AUTHOR=Park Kun Taek , Allen Andrew J. , Barrington George M. , Davis William C. TITLE=Deletion of relA abrogates the capacity of Mycobacterium avium paratuberculosis to establish an infection in calves JOURNAL=Frontiers in Cellular and Infection Microbiology VOLUME=4 YEAR=2014 URL=https://www.frontiersin.org/journals/cellular-and-infection-microbiology/articles/10.3389/fcimb.2014.00064 DOI=10.3389/fcimb.2014.00064 ISSN=2235-2988 ABSTRACT=

Previous comparative studies in goats revealed deletion of relA but not pknG abrogates the capacity of Mycobacterium avium subsp. paratuberculosis (Map) to establish a persistent infection. The immune response elicited by the mutant cleared infection. The objective of the present study was to extend the studies in calves and compare the proliferative response elicited by the relA deletion mutant (ΔrelA) and Map using flow cytometry and quantitative reverse transcription real-time PCR (qRT-PCR). Six 3-day-old calves were divided into two groups. Three were vaccinated with ΔrelA and 3 inoculated with wild type Map.
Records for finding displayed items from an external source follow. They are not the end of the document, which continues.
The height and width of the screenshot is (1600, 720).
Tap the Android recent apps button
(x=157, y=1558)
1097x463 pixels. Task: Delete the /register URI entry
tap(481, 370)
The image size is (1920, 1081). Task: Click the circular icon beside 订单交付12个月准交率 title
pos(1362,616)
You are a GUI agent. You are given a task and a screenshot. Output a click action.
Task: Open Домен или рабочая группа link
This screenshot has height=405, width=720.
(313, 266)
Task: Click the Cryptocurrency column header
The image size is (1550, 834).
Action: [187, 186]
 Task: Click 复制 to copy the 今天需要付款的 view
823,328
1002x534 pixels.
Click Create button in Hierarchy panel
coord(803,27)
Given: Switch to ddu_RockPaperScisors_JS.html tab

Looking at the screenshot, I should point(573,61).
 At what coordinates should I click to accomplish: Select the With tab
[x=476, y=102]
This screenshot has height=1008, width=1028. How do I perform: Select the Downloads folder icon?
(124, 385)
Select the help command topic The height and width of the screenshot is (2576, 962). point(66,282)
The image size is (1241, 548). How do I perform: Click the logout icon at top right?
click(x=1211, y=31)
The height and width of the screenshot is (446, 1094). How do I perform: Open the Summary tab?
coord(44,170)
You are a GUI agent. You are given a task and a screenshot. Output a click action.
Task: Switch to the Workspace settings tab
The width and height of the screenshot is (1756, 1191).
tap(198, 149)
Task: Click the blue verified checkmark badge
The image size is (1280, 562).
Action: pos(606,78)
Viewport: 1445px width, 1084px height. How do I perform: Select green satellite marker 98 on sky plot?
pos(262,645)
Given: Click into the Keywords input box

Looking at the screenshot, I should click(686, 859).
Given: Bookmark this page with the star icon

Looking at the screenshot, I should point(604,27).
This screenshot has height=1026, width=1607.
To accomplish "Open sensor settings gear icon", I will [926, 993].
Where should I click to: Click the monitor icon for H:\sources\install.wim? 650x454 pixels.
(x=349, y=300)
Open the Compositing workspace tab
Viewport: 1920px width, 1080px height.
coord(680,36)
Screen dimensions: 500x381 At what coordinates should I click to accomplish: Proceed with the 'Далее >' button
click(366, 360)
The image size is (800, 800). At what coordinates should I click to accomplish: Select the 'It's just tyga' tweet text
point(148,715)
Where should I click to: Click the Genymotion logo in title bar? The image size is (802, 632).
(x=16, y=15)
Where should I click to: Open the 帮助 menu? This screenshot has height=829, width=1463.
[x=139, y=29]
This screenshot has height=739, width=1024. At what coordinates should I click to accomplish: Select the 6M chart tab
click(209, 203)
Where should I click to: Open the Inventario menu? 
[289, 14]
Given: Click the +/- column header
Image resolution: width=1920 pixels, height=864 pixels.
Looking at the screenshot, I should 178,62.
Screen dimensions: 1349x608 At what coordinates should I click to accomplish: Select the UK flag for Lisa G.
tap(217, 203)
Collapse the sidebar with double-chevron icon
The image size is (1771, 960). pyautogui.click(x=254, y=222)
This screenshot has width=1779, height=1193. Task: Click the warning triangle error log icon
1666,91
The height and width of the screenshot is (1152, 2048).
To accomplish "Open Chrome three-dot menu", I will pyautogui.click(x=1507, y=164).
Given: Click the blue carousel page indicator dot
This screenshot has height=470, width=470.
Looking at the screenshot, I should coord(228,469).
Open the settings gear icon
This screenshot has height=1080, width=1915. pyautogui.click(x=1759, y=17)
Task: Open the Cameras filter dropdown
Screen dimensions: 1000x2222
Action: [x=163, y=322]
The calves were challenged with Map 1 month later and necropsied 3 months post challenge. Three untreated calves were used as uninfected controls. Examination of tissues revealed the ΔrelA mutant was immune eliminated. Bacterial load of Map was significantly reduced in the calves vaccinated with ΔrelA and challenged with Map in comparison with calves inoculated and challenged with Map. A vigorous CD4 memory T cell response was detected at necropsy in PBMC from both infected groups. CD8 positive NK cells proliferated in the presence and absence of antigen stimulation in both treated groups but not in the uninfected group. IFN-γ, IL17, and IL22 gene expression were up-regulated with an associated increase in their transcription factors, Tbet and RORC, in both treated groups. TGF-β, IL-10, and FoxP3 were not up-regulated, indicating no activation of regulatory T cells. The findings show that the immune response to ΔrelA is clearly different than the response to Map. Understanding the immunological basis for this difference should facilitate development of a vaccine that elicits sterile immunity.